Exercise aim -> Please express the lines as a Markdown table with the columns "Row" and "Line", starting at the first line of the records and ending at the line that contains "Action: 1147,868", with blank lines left out. Leave the pictures out of the answer.

Screen element location records ->

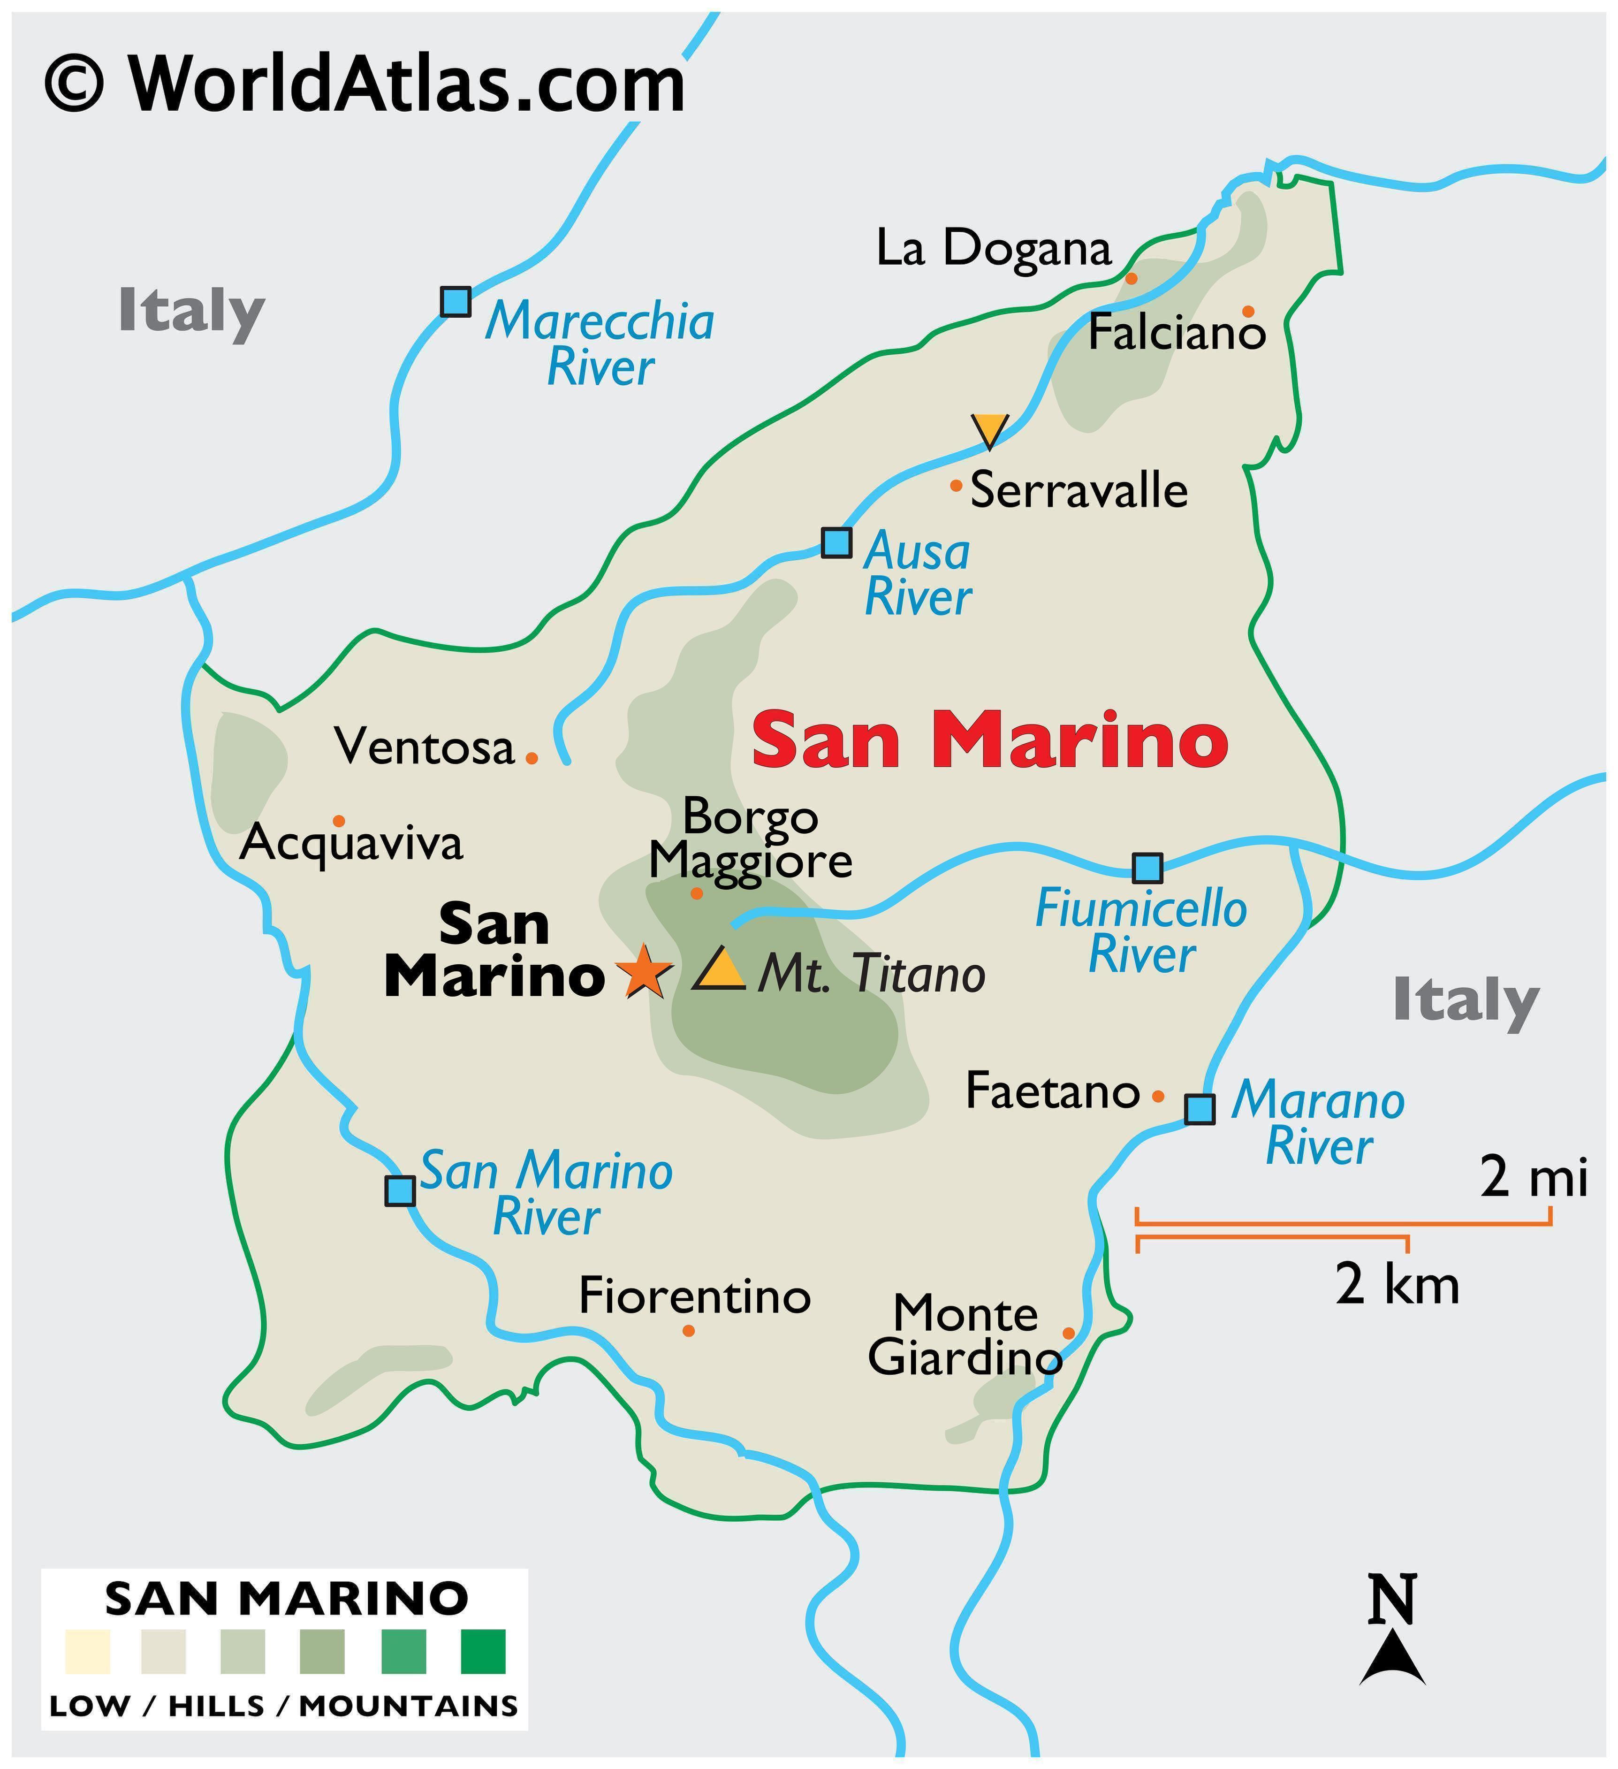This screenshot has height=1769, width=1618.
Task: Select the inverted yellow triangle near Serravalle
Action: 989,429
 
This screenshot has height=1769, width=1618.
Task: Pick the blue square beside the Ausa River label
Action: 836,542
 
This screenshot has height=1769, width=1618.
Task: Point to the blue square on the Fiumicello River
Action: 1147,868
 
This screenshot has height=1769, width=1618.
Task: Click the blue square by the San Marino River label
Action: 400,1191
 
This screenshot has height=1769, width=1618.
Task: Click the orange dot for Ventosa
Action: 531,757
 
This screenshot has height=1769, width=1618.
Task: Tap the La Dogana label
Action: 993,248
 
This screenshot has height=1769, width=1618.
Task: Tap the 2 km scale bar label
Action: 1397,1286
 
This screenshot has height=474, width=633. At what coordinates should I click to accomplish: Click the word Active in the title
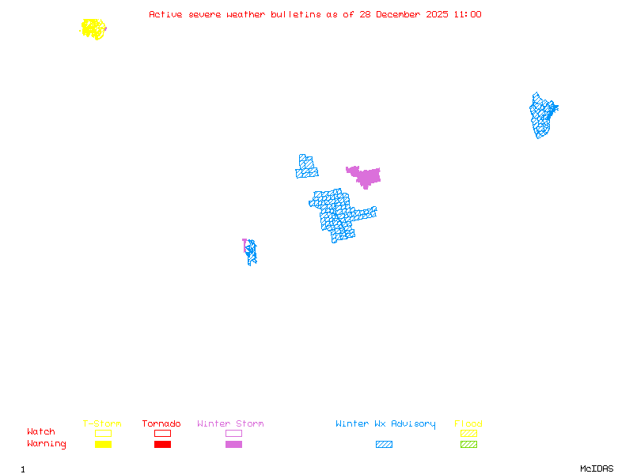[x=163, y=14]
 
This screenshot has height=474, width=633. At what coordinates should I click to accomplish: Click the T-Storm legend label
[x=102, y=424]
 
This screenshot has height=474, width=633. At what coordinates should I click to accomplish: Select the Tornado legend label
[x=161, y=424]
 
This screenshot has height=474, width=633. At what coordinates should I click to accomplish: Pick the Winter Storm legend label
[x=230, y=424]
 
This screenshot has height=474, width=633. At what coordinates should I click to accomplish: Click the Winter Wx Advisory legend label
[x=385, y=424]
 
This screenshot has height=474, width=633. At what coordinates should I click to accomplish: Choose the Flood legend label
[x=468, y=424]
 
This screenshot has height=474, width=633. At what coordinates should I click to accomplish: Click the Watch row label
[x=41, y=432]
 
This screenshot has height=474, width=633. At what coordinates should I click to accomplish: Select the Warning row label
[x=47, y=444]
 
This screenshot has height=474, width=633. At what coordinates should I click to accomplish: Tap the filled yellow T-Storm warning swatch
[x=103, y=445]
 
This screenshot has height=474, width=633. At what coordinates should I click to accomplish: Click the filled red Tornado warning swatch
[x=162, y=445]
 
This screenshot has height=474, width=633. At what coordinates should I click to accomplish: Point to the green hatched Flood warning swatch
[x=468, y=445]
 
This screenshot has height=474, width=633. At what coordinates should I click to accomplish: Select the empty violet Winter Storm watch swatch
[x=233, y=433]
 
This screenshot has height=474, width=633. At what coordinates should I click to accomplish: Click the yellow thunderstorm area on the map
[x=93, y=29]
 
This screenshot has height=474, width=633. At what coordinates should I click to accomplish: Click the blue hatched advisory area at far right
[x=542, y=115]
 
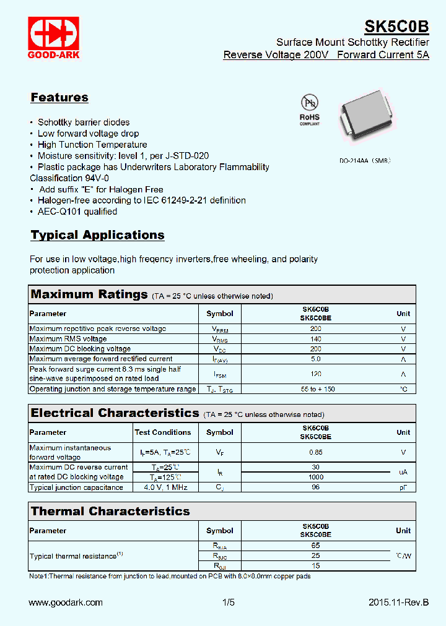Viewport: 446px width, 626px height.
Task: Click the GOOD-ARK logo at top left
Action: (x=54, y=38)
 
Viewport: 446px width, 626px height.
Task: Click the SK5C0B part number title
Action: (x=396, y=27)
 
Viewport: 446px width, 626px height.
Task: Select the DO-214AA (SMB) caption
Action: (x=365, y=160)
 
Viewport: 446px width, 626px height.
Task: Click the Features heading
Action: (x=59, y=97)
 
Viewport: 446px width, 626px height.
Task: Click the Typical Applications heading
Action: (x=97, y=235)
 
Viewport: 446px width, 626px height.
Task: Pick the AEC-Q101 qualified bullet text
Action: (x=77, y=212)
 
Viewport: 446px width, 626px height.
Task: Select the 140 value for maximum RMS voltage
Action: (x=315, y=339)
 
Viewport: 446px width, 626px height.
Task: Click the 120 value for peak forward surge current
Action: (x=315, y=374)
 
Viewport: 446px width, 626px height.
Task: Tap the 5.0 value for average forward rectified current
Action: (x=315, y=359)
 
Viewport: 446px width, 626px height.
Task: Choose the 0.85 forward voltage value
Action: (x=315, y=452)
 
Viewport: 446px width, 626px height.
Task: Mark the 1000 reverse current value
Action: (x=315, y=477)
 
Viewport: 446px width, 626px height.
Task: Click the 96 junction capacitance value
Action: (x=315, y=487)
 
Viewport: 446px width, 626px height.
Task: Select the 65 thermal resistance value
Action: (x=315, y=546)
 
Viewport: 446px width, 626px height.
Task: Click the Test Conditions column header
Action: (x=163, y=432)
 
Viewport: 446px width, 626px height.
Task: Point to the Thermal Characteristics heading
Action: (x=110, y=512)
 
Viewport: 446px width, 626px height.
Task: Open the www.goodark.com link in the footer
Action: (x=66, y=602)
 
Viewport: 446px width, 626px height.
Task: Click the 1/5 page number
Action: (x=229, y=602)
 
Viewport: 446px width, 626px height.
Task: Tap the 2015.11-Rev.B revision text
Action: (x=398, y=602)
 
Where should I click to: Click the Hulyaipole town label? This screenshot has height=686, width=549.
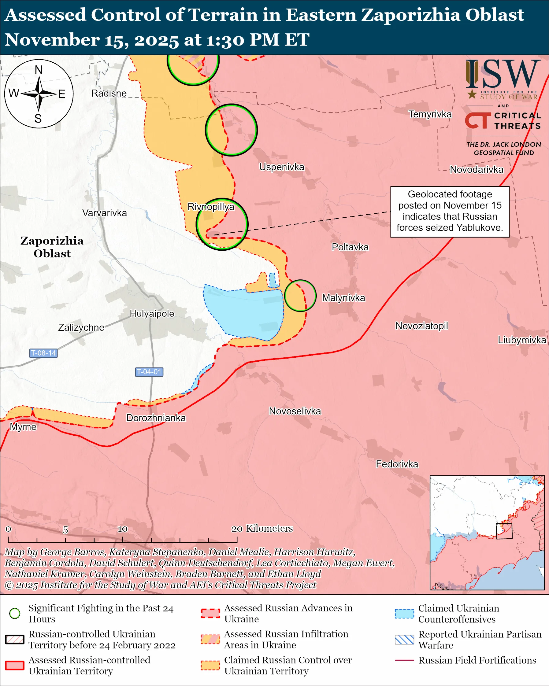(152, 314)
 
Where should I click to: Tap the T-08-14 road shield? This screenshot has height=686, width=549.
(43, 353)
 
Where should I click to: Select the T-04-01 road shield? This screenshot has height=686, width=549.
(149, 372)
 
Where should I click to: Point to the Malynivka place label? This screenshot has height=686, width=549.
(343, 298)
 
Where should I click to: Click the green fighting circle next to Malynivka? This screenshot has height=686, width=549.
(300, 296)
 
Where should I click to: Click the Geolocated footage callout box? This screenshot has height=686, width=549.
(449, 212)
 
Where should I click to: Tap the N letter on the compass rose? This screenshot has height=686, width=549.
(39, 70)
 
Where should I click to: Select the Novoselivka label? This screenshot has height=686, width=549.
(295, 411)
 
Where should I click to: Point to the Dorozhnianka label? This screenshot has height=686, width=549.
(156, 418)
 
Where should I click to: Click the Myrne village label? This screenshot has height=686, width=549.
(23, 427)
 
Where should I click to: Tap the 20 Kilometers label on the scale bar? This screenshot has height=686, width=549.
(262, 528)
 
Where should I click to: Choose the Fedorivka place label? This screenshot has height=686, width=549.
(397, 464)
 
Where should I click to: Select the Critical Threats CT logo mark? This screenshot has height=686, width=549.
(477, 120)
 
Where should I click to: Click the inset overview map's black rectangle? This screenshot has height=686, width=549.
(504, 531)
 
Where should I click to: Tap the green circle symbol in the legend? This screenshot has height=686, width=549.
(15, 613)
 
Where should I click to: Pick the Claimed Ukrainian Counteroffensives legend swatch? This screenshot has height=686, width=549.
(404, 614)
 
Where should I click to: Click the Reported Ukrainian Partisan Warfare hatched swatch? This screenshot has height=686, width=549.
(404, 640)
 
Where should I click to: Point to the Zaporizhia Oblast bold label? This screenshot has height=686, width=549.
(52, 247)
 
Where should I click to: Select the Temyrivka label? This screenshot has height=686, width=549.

Response ->
| Row | Line |
|---|---|
| 1 | This screenshot has height=1769, width=1618. |
| 2 | Task: Select the inverted yellow triangle near Serravalle |
| 3 | Action: 989,429 |
| 4 | This screenshot has height=1769, width=1618. |
| 5 | Task: Pick the blue square beside the Ausa River label |
| 6 | Action: 836,542 |
| 7 | This screenshot has height=1769, width=1618. |
| 8 | Task: Point to the blue square on the Fiumicello River |
| 9 | Action: 1147,868 |